Volvamos a insistir, sin embargo, que lo que el Vaticano buscaba era un fascismo clerical que se sometiese al Código Canónico de la Iglesia, no un fascismo de estado que buscase imponerse a la Iglesia.
Las alabanzas a Hitler de los sacerdotes católicos es interminable. El führer recibió una calurosa recepción por el cardenal Innitzer, primado de Austria, cuando se anexó ese país a su gobierno. El cardenal Bertram consideró a Hitler como “hombre de paz”, y ordenó que todos los católicos de Alemania manifestasen un espíritu de agradecimiento y felicitación mediante un festival de campanas el domingo.
Al terminar ese año (1938), Hitler refutó nuevamente el cargo de perseguir a los cristianos en Alemania, aduciendo que las iglesias habían recibido más dinero de los nazis, más ventajas impositivas y más libertad que bajo ninguna otra administración anterior. Y puso como contraste a los miles de sacerdotes y monjas que habían sido muertos en Rusia y España. “Agradezcamos a Dios, el Altísimo—agregó—por haber bendecido nuestra generación y bendecirnos a nosotros, permitiéndonos cumplir con una parte en este tiempo y en esta hora”.
Repitamos que las fricciones se daban por el problema que subsistió durante todo el período de Hitler, en no haberse definido en el concordato los límites políticos de uno y otro. La Iglesia creía que Hitler debía acatar la Ley Canónica incluída en el concordato, pero Hitler insistía en que la Iglesia no debía inmiscuirse en los asuntos de Estado. Ambos cumplían, a su manera, con los requisitos establecidos.
e. Las relaciones con el nuevo papa. La tímida y tardía tentativa de Pío XI en pronunciarse contra el régimen nazista murió con él poco después de convalecer en su lecho de muerte. En marzo de 1939, Pacelli era nombrado papa con el nombre de Pío XII.
Cuatro días después de su elección propuso dirigirse a Hitler como “Al Ilustre Herr Adolf Hitler”, lo que produjo una discusión entre los cardenales acerca de si debía dirigirse a él como “Al Ilustre” o “Al Más Ilustre”.
Declaró en su mensaje a Hitler que durante los años que gastó en Alemania, había hecho todo en su poder para establecer “relaciones armoniosas entre la Iglesia y el Estado”. Y terminaba deseando la prosperidad del pueblo germano “con la ayuda de Dios”. El führer respondió con “las más cálidas felicitaciones” de su parte y de su gobierno (HP, 208).
El nuncio de Berlín, en respuesta al pedido del nuevo papa, dio una recepción de gala a Hitler el mes siguiente, al cumplir medio siglo de vida.
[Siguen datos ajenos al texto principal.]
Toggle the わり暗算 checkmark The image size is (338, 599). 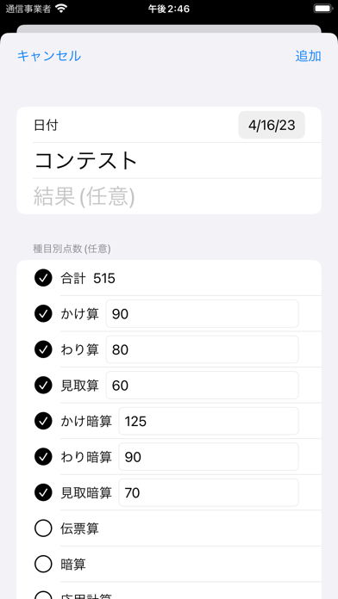tap(43, 456)
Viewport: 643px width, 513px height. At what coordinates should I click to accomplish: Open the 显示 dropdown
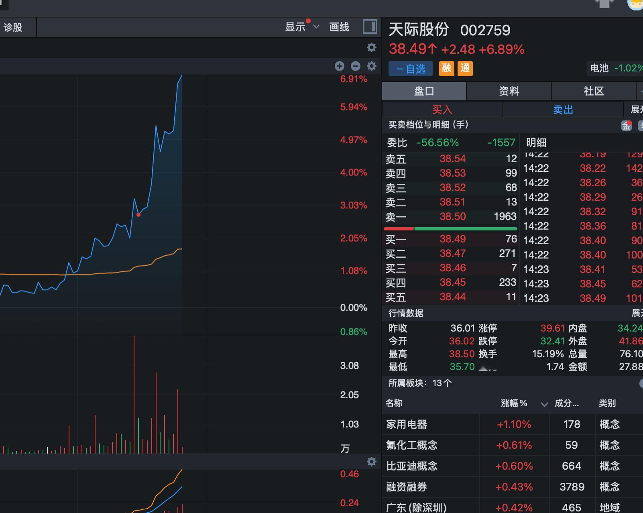tap(301, 26)
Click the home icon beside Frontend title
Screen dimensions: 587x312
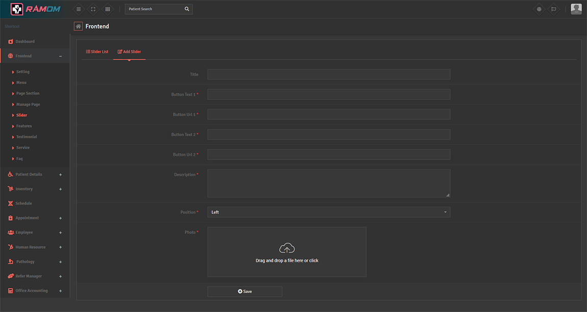tap(78, 26)
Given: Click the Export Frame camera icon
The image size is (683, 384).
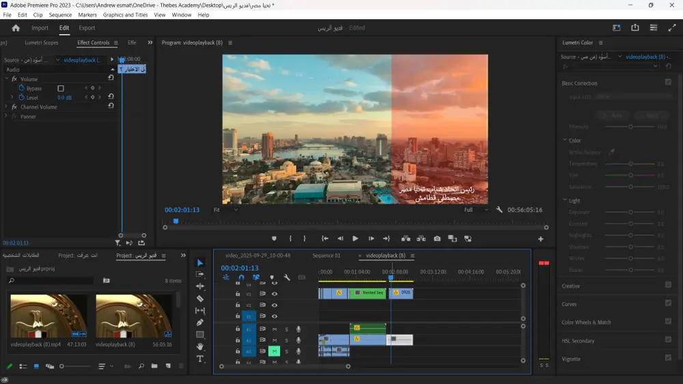Looking at the screenshot, I should pos(437,238).
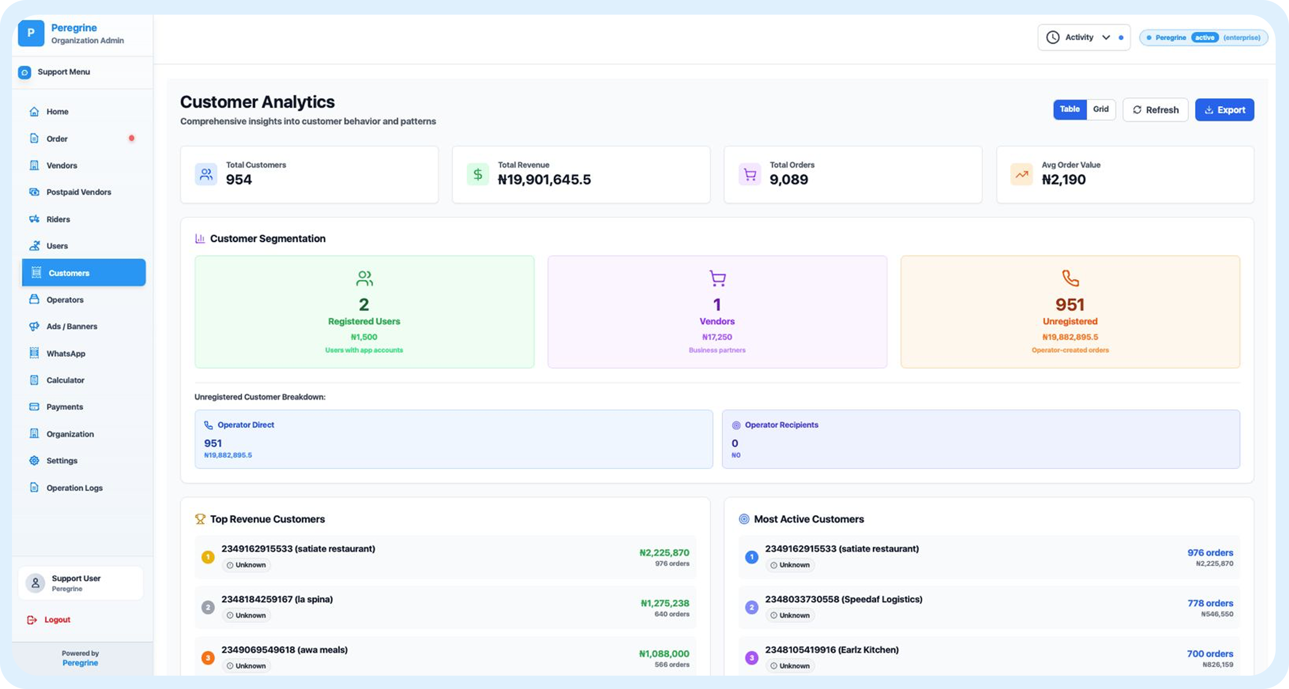This screenshot has width=1289, height=689.
Task: Switch the analytics view to Grid
Action: pos(1101,109)
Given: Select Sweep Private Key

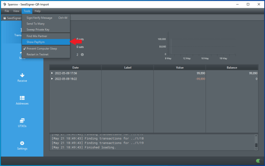Looking at the screenshot, I should [38, 29].
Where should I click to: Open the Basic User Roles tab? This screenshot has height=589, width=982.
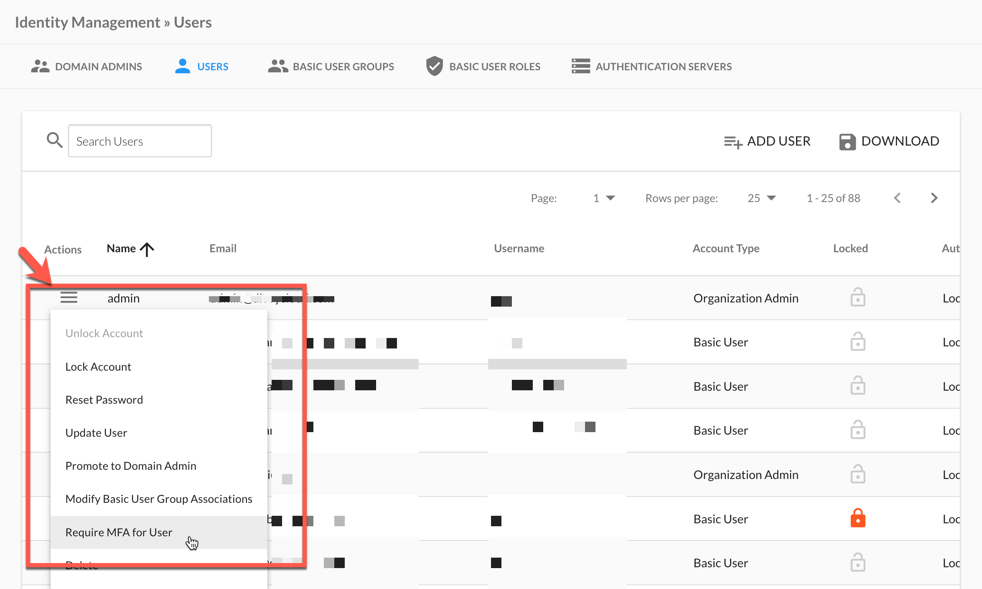pyautogui.click(x=483, y=67)
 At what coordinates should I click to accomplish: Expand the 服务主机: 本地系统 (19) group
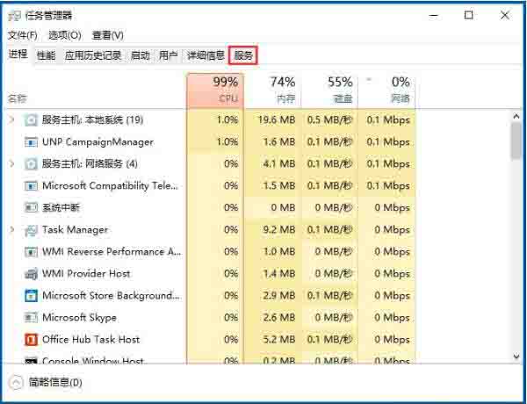pyautogui.click(x=12, y=119)
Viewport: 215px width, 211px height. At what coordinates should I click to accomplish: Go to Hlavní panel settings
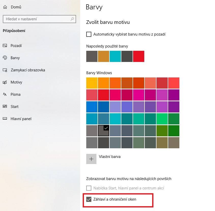21,119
Desde entonces esos saludos a Hitler se volvieron una tradición cada 20 de abril, por el resto de su mandato. El cardenal Bertram de Berlín envió también “sus más calurosas felicitaciones al führer en nombre de los obispos” de Alemania. “Oraciones fervientes de los católicos de Alemania se están enviando al cielo sobre sus altares”, agregó. Todo esto, argumentaba Pacelli, debía hacerse para tratar de mantener en pie el concordato de la Iglesia Católica con Hitler.
EL CONCORDATO ENTRE LA SANTA SEDE Y EL REICH ALEMÁN (1933)[1]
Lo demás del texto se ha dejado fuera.